── DATA SECTION

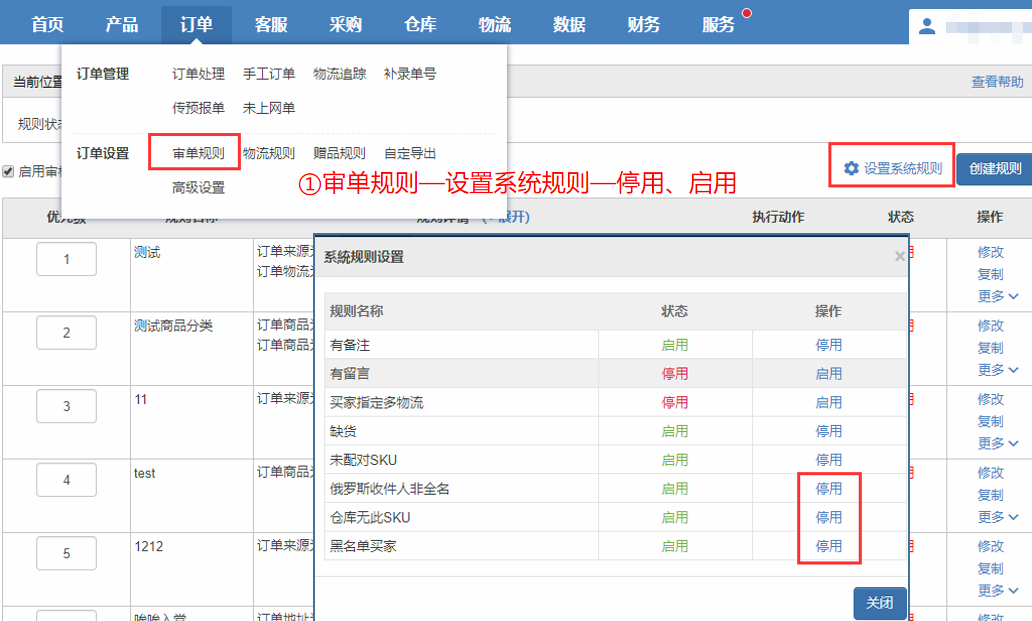Screen dimensions: 1032x621
Task: Click the gear icon beside 设置系统规则
Action: (851, 168)
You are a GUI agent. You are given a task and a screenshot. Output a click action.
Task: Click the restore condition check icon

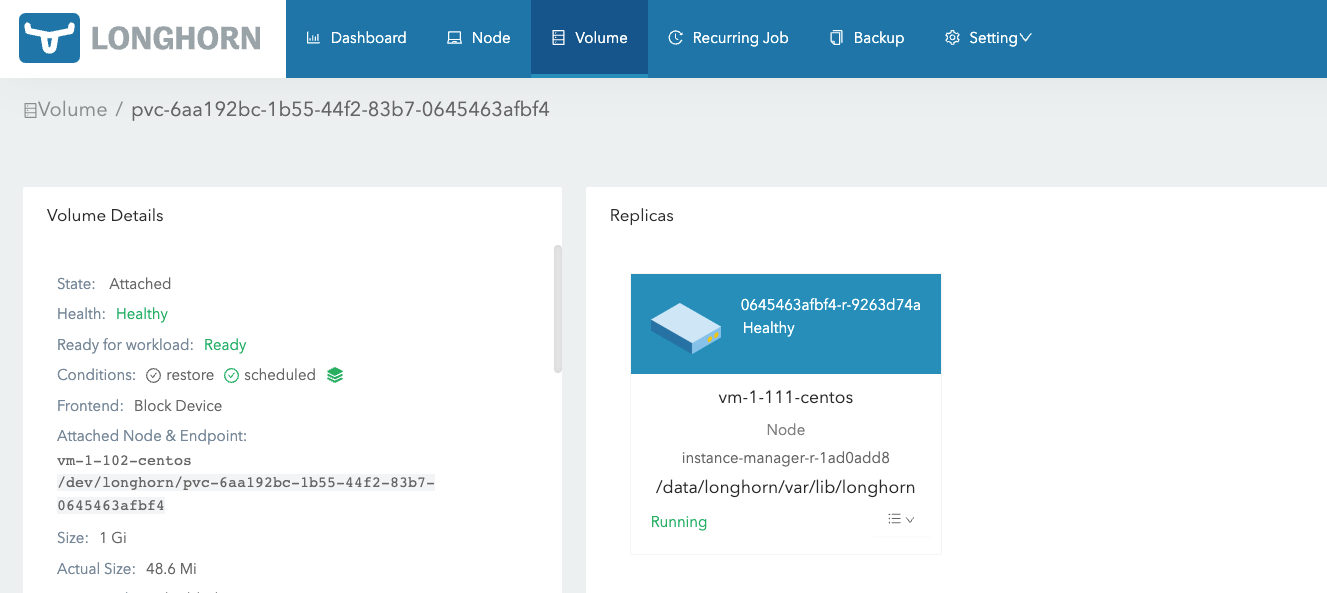coord(153,376)
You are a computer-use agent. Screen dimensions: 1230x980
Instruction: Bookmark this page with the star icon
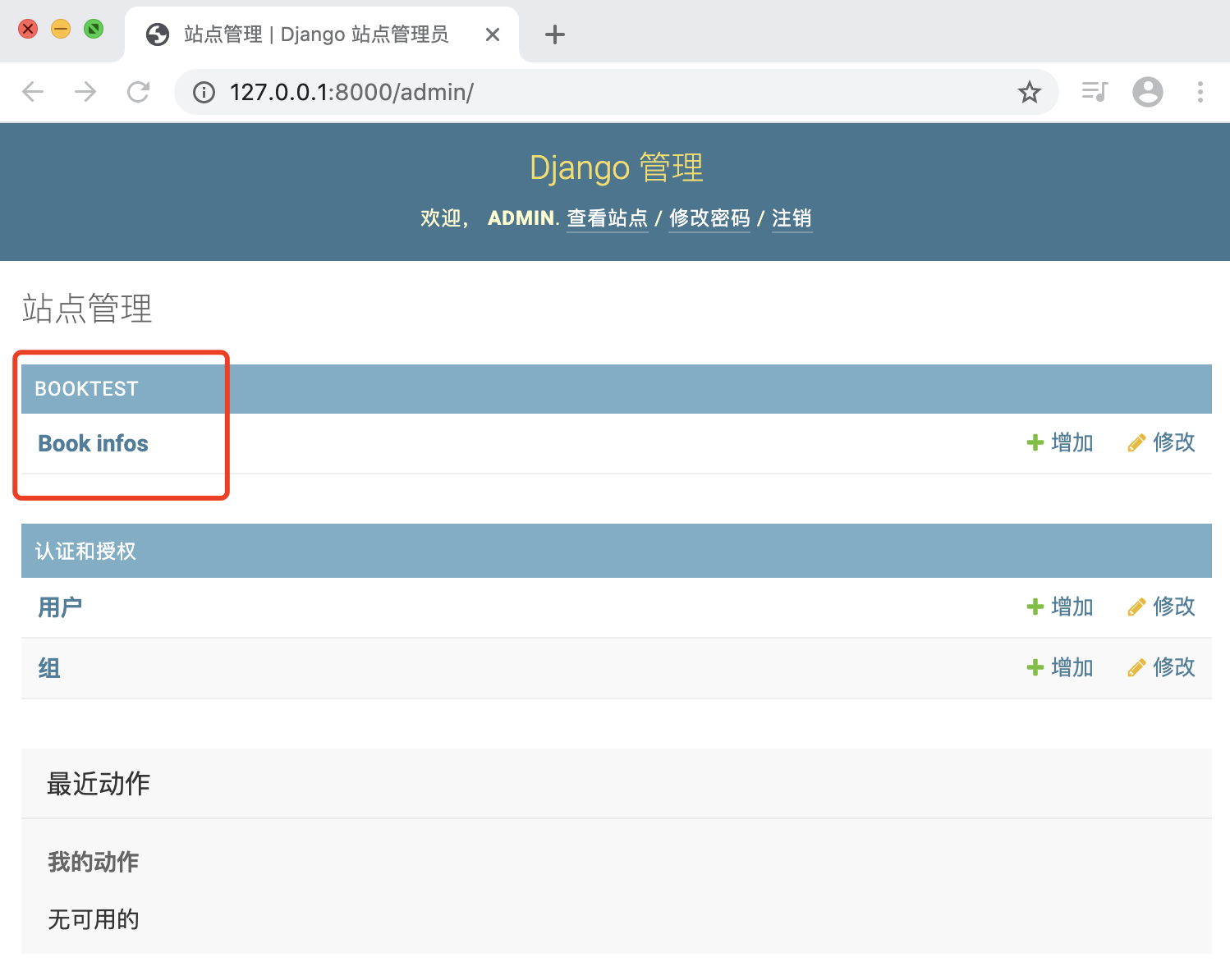(1029, 92)
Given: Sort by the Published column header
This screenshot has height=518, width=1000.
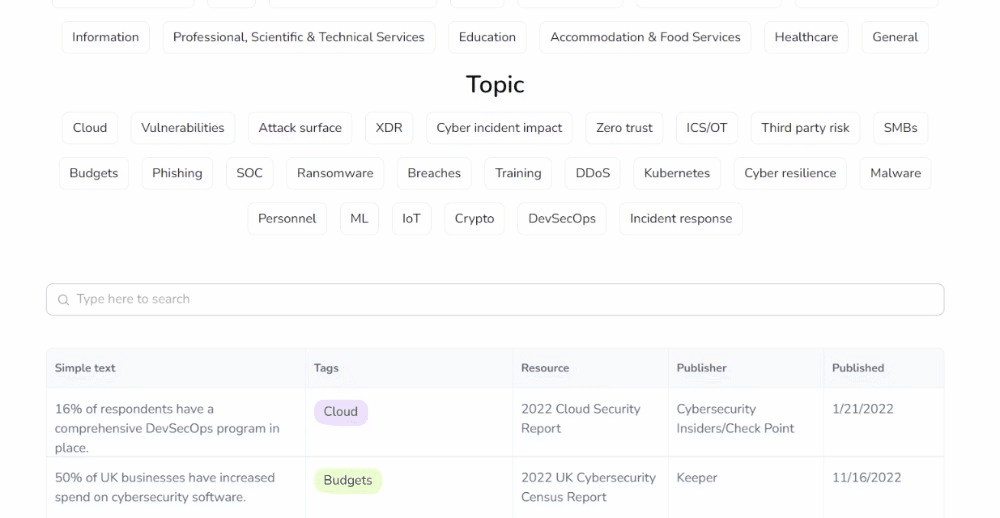Looking at the screenshot, I should pyautogui.click(x=858, y=368).
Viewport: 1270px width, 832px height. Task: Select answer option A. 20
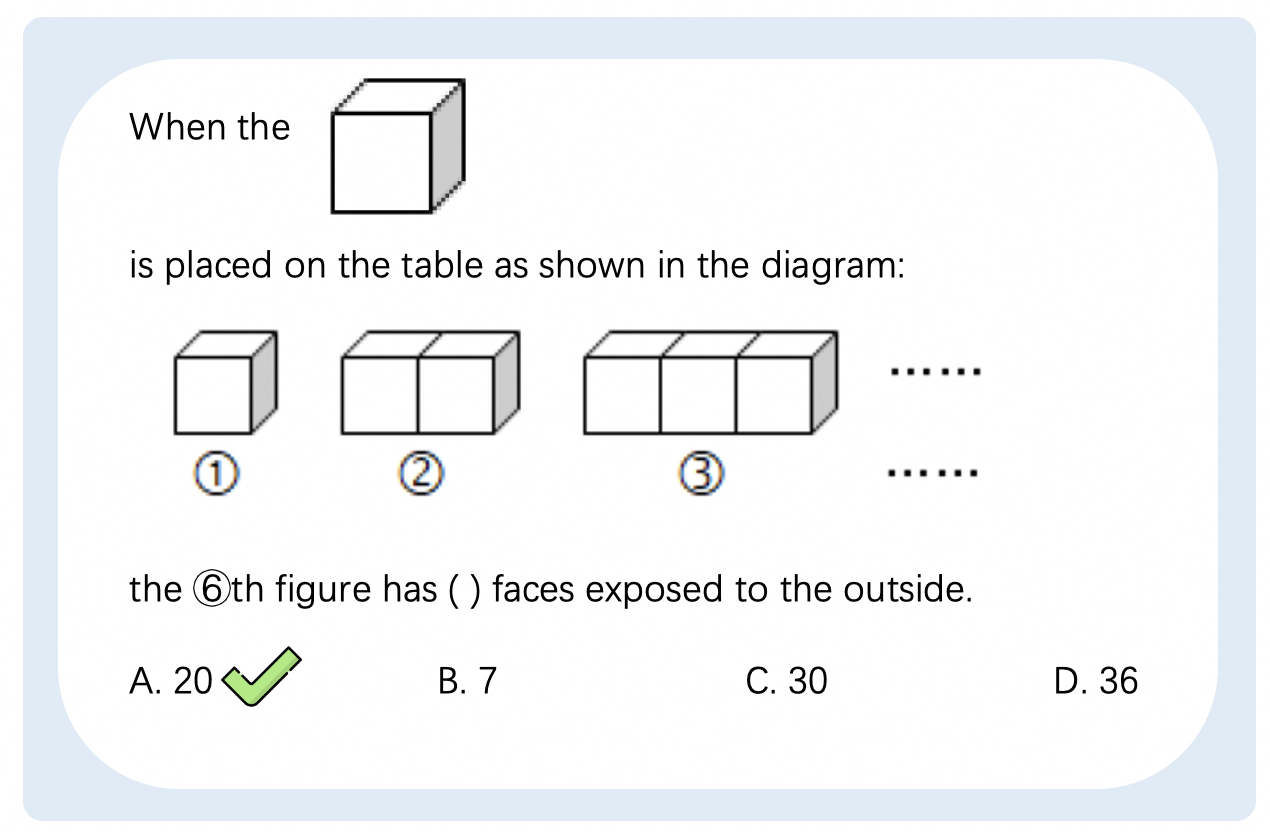pyautogui.click(x=171, y=681)
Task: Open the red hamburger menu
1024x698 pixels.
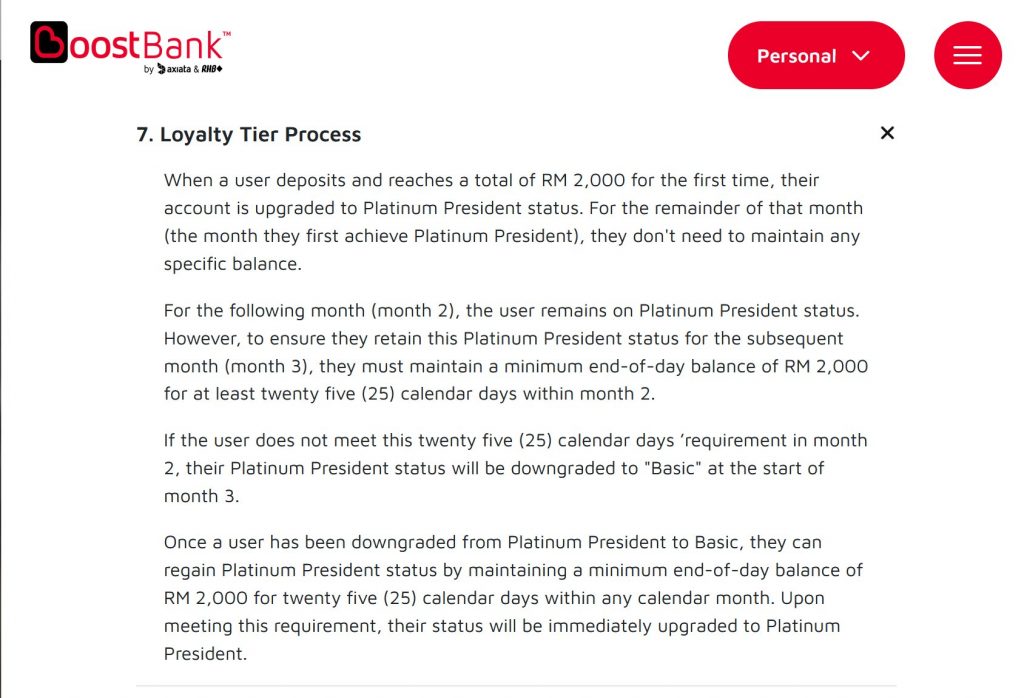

────

• **EXERCISE GOAL**:
Leaving out the pictures, print exactly and only the lines from the one containing "Task: Click the restore condition check icon" through the last line of the records.

• **OUTPUT OF THE TASK**:
Task: Click the restore condition check icon

coord(153,376)
You are a computer-use agent. Screen dimensions: 1230x980
Instruction: Bookmark this page with the star icon
(1029, 92)
Given: Sort by the Published column header
This screenshot has height=518, width=1000.
Looking at the screenshot, I should pyautogui.click(x=858, y=368).
Viewport: 1270px width, 832px height. Task: Select answer option A. 20
pyautogui.click(x=171, y=681)
Task: Open the red hamburger menu
1024x698 pixels.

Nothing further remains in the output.